Equity is a lovely goal, but not at the cost of coherence. According to New Haven’s School Change plan, the school should be the unit of change, and therefore coherent functioning of the individual schools should be the focus. If a school has a core functional educational need — aquariums at Sound School, gardens at Barnard, small class sizes at Lincoln-Bassett — it will not receive program-specific support under WSF. A hybrid funding model, such as that currently under debate in New Haven, can set aside an amount (here, $2 million) “off the top” for these programs district-wide, but there is no prior designation as to which schools and which programs will be supported. Pay close attention in the coming years to whether that set-aside proves to be sufficient, durable, and strategically distributed.
Market economics have no place in public education.
The market-based, survival-of-the-fittest philosophy has no place in a public institution. All children have a right to a good public education, and governments have a responsibility to spend tax dollars to ensure that they get one. Schools are not businesses; they are public goods like clean water, sturdy roads, and capable fire departments. Nothing is, or should be, for sale. WSF commodifies students. It creates perverse incentives, and it forces principals to view students and their particular characteristics as pieces of the revenue stream.
WSF is designed to produce winners and losers, where some schools lose funds, teachers, supplies, and support staff to others as “the money follows the child.” WSF introduces an atmosphere of zero-sum scarcity, a “fight over the crumbs” which distracts from the abundance paid to district administrators, outside consulting firms, and other non-classroom costs. You can tell where the district’s priorities are: central office costs are always taken “off the top,” prioritized over costs incurred in the classrooms and school buildings. Outsourced extended day programs are nice and all, but if schools can’t afford textbooks, calculators, and social workers, then the district cannot afford them.
“Principal autonomy” and “control over budgets” sound empowering, but they are only so when resources are sufficient. Otherwise, principals are given an impossible task. WSF shifts the blame for the failure to work miracles from central office to 47 principals, diluting public critique. If a principal cannot meet essential needs with the budget provided, the school’s performance and climate may deteriorate, but insufficient budgets at a school level are more difficult to appeal than district-wide underfunding. Principal mismanagement will always be the presumption.
WSF is not need-based budgeting.
How do you budget for your own family? Do you take each month’s paycheck and divide it equally by all family members? Perhaps you weight the grown-ups more by age or calories to reflect their greater need? Or maybe you follow a hybrid model, where you take the mortgage, taxes, and utilities off the top, and then allot the rest equitably on the weighted-family model, charging back for groceries and gas?
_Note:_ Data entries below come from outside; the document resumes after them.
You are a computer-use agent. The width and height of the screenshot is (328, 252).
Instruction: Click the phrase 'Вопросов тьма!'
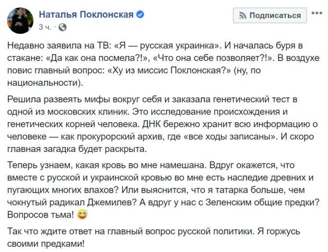coord(41,215)
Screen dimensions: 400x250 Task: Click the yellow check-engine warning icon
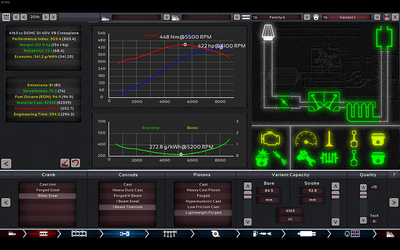click(x=270, y=138)
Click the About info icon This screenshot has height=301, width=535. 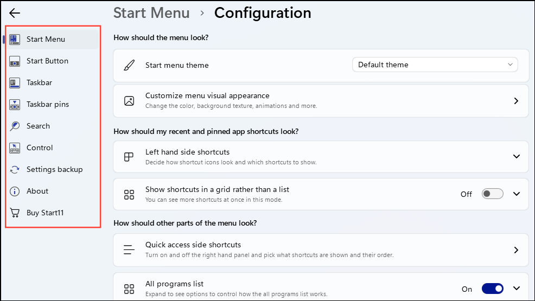click(15, 191)
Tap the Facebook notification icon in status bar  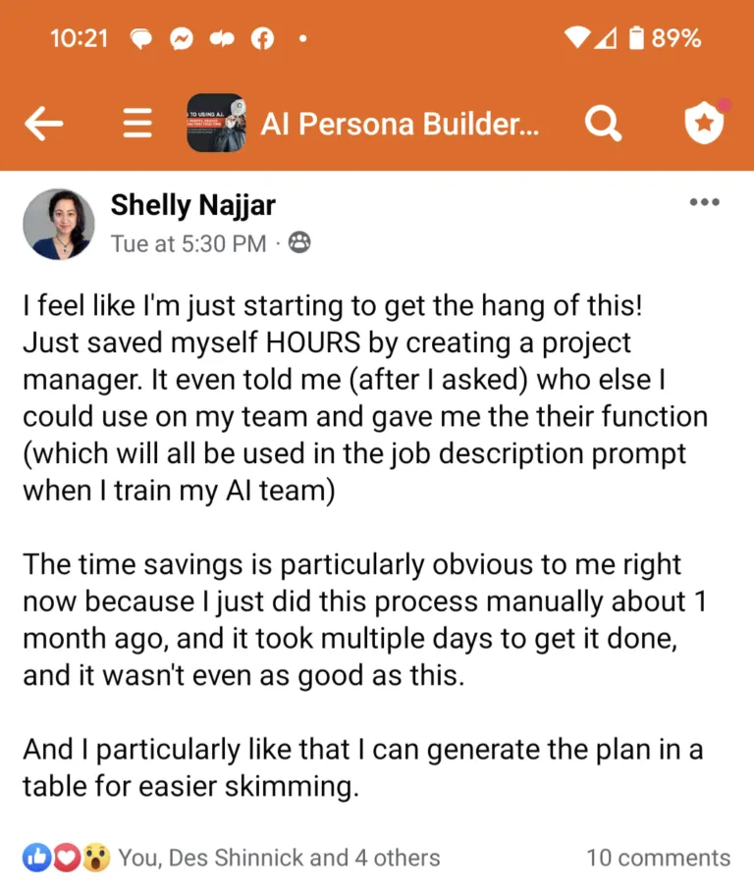[262, 38]
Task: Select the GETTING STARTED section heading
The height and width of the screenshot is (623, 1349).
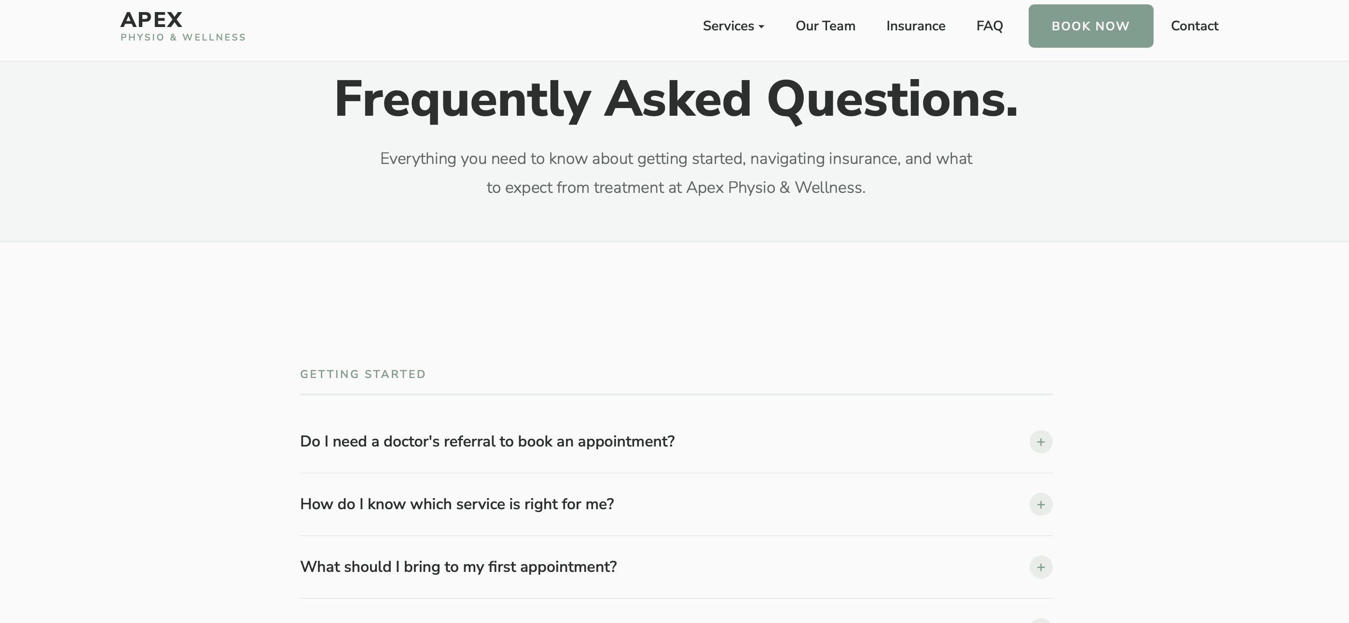Action: pos(362,374)
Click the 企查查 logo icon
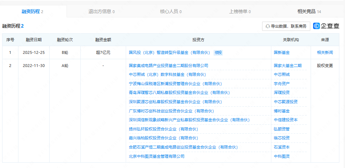This screenshot has height=168, width=345. (317, 26)
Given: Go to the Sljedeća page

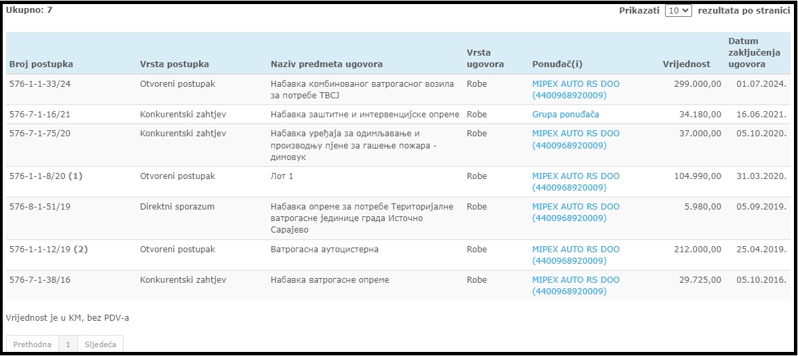Looking at the screenshot, I should pyautogui.click(x=100, y=344).
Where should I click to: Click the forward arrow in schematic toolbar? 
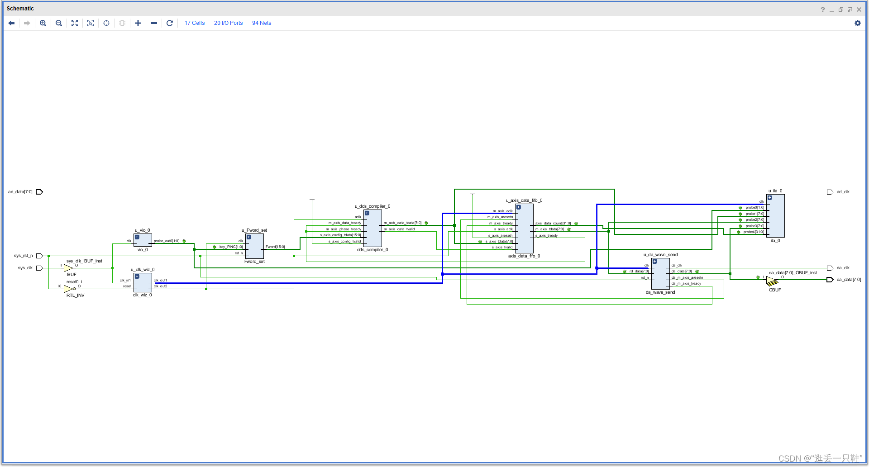click(x=27, y=23)
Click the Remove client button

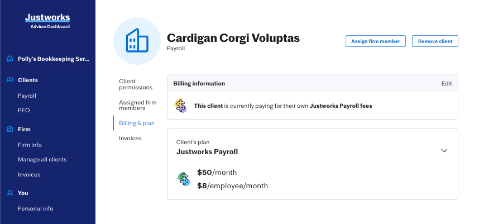point(435,41)
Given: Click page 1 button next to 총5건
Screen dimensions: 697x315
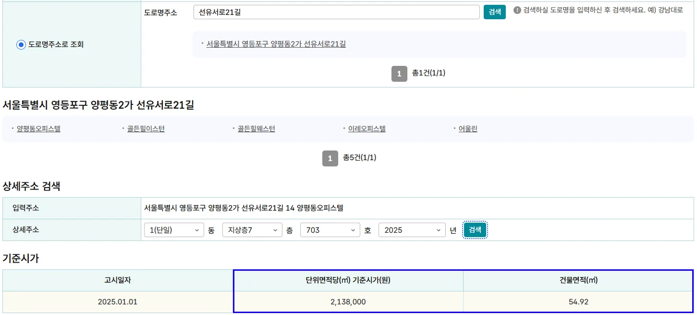Looking at the screenshot, I should coord(330,158).
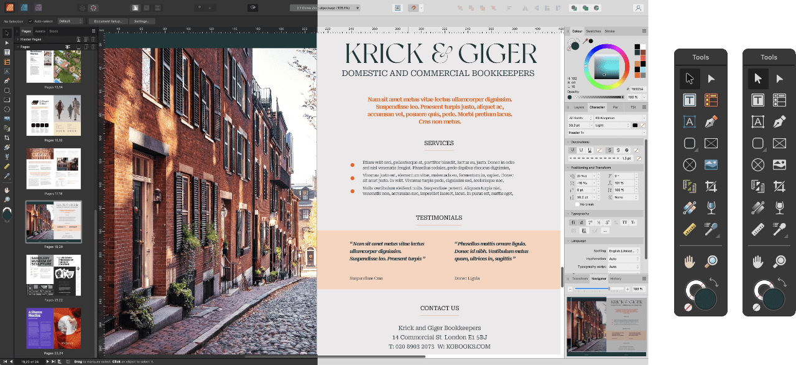796x365 pixels.
Task: Open the Spelling language dropdown
Action: click(x=623, y=251)
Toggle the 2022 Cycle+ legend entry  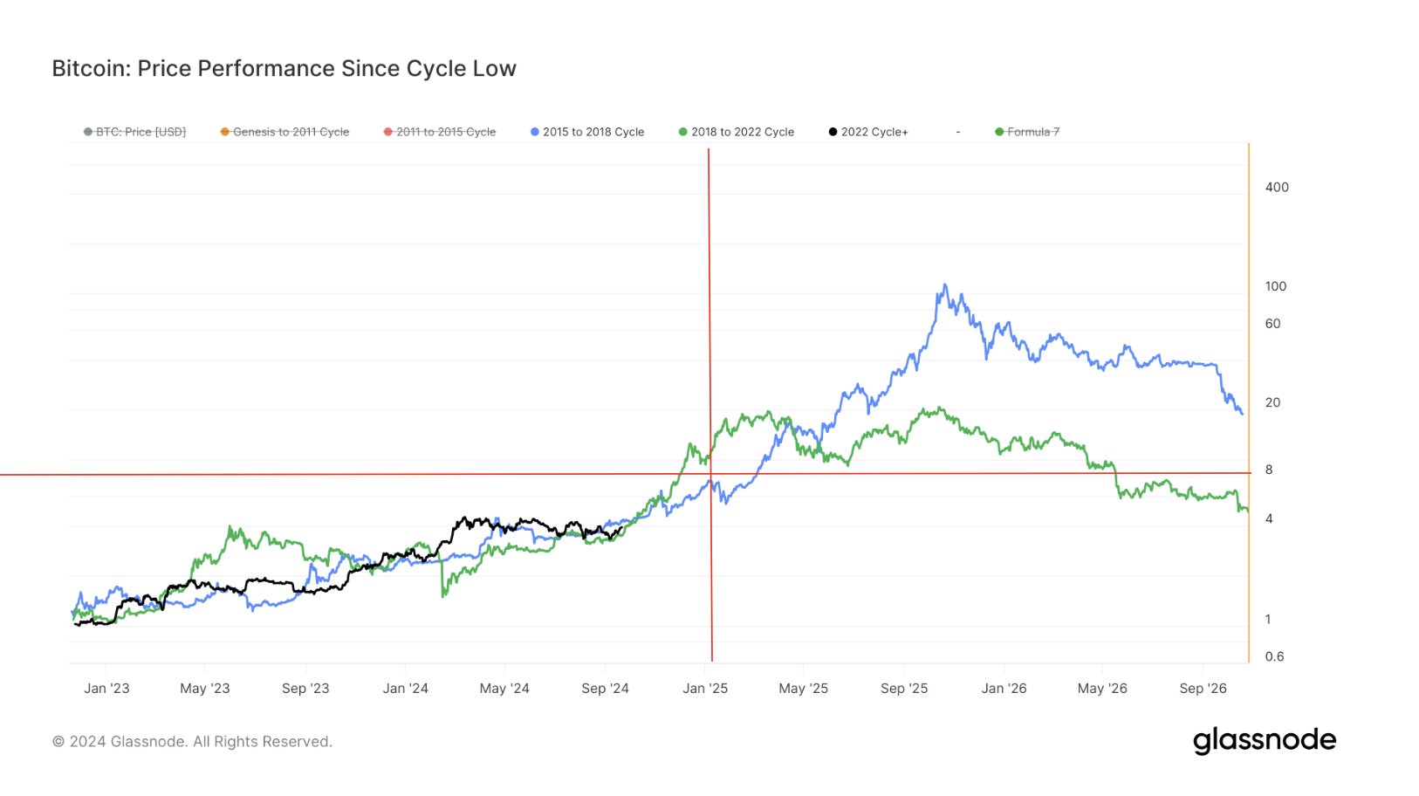click(x=868, y=132)
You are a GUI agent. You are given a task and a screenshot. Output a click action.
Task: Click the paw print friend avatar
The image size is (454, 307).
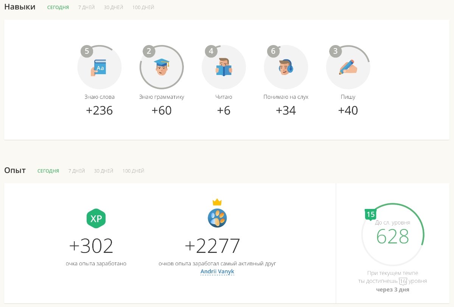[x=217, y=218]
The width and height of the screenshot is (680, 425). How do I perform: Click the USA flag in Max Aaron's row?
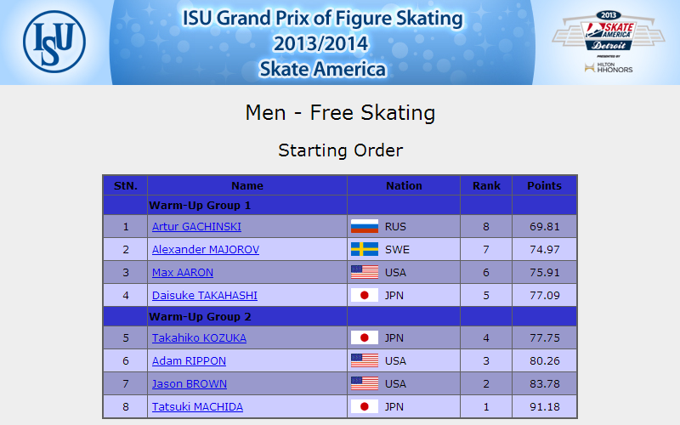pos(365,272)
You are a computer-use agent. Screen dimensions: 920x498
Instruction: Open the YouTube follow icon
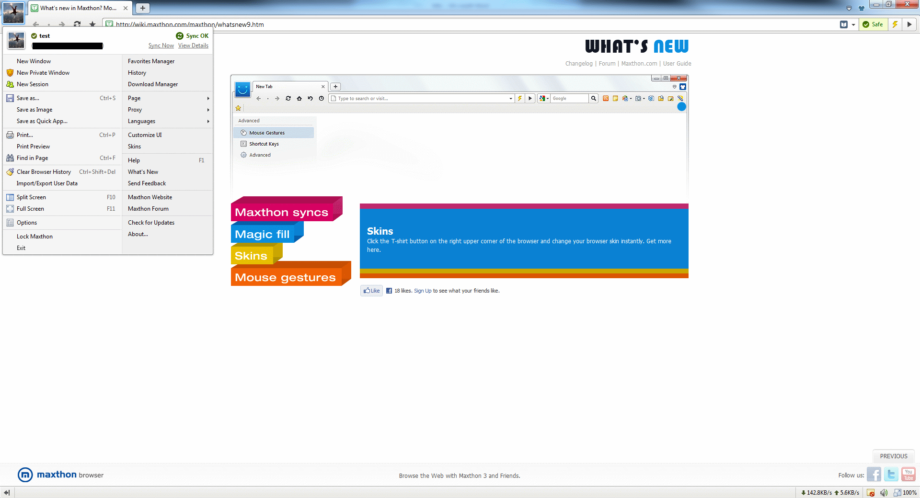click(908, 475)
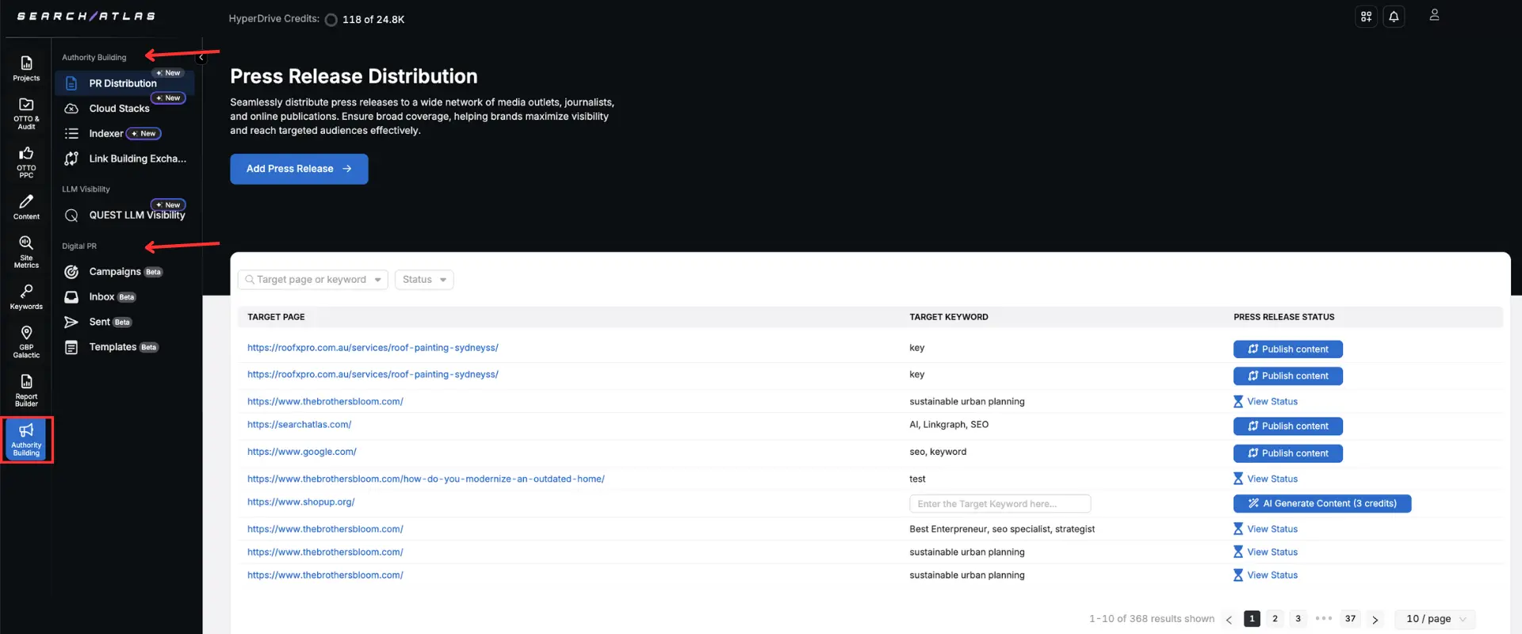Open OTTO & Audit in sidebar

tap(26, 113)
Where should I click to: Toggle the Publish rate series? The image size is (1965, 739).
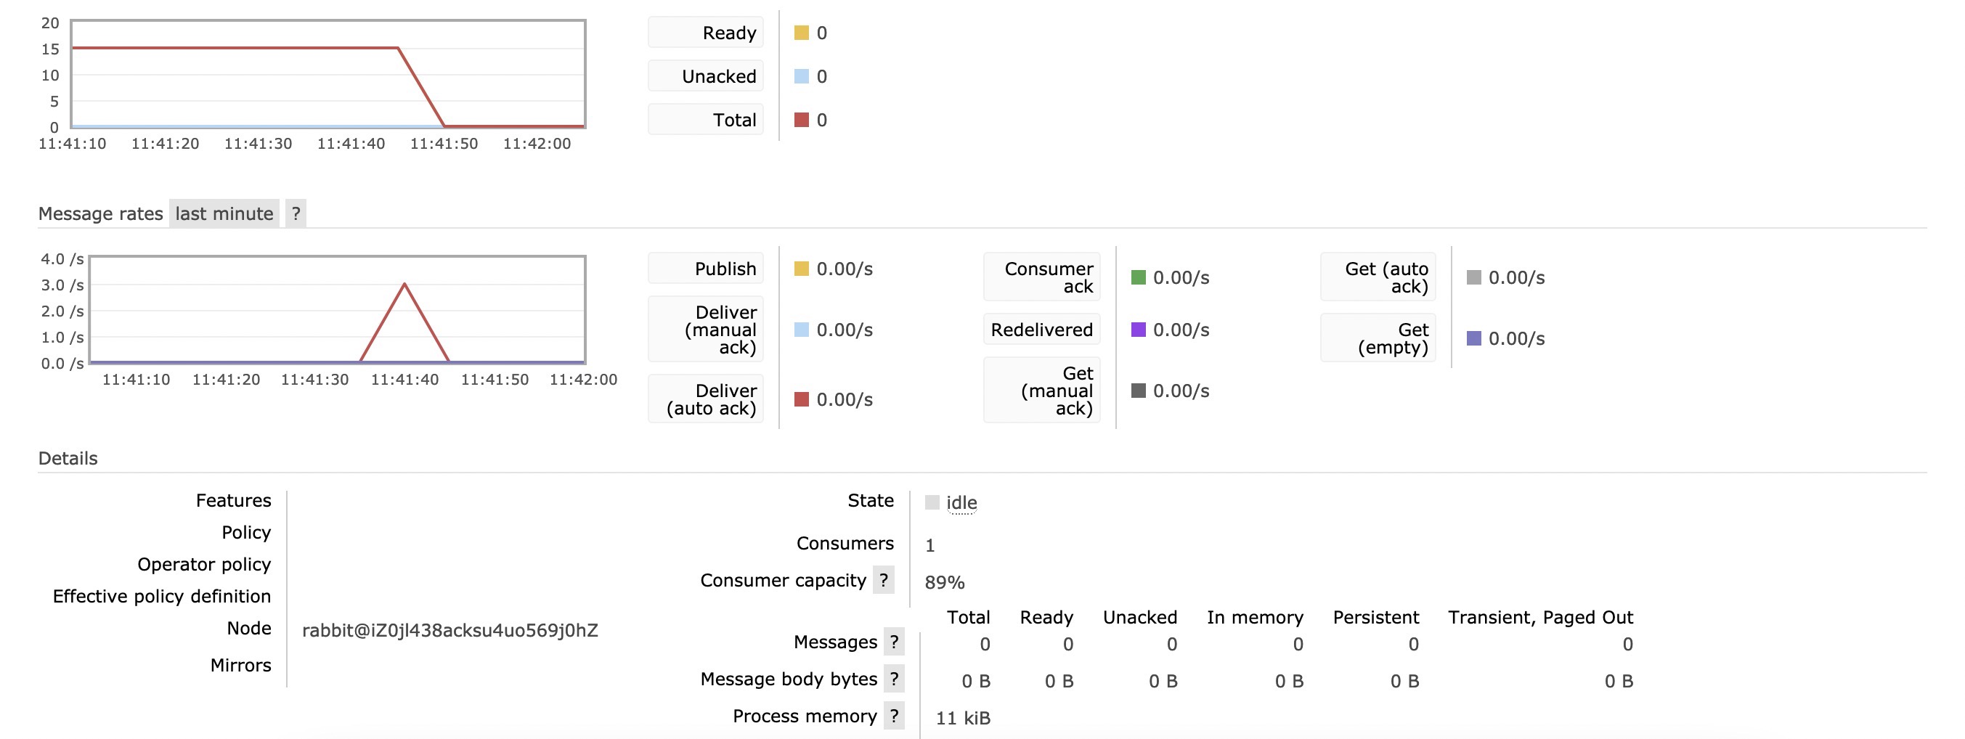click(706, 268)
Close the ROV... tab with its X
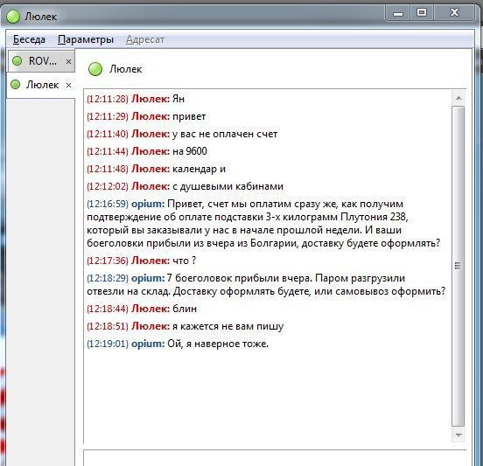The height and width of the screenshot is (466, 483). click(x=69, y=61)
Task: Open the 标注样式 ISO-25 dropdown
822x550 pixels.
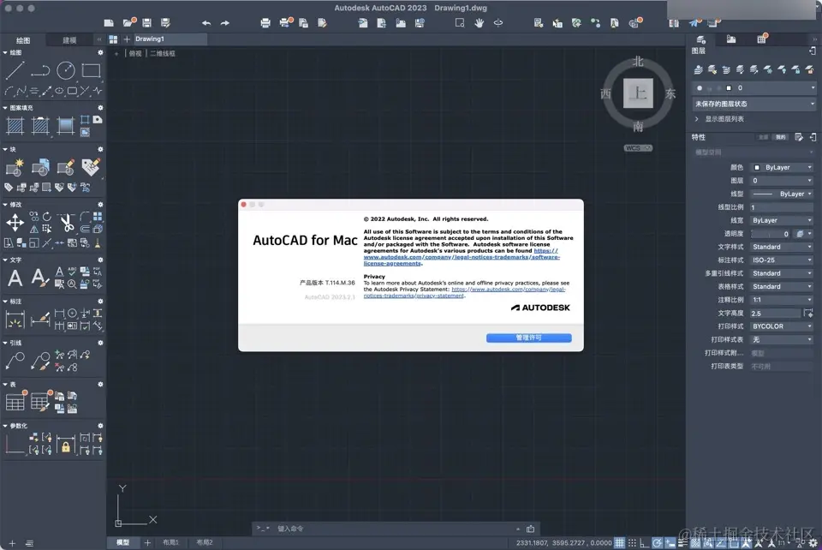Action: [x=782, y=260]
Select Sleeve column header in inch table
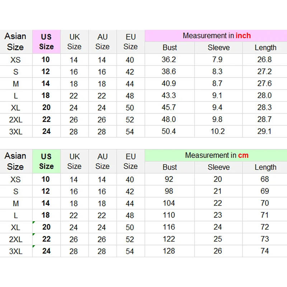Viewport: 287px width, 287px height. pos(218,48)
Probably not. Unless you work on Wall Street, this exercise likely strikes you as quite silly. Most likely, you spend your family’s collective income on your family’s actual needs, individual and collective. Sometimes, the new baby or the college student needs a larger share; sometimes everyone has to sacrifice to cover an expensive repair. Some years may be lean and others luxurious, but families spend their funds to maintain the coherent, collective functioning of the entire family, rather than to achieve dollar-by-dollar equity.
We’ve all seen the cartoon about equity, with the little guy standing on a higher stack of boxes to see over the fence. Equity is only a virtue where it actually has an equitable effect. Let’s not make the mistake of giving him a taller hat in the name of fairness.
Jill Kelly is a parent of students at Engineering & Science University Magnet School and was a member of the school funding committee.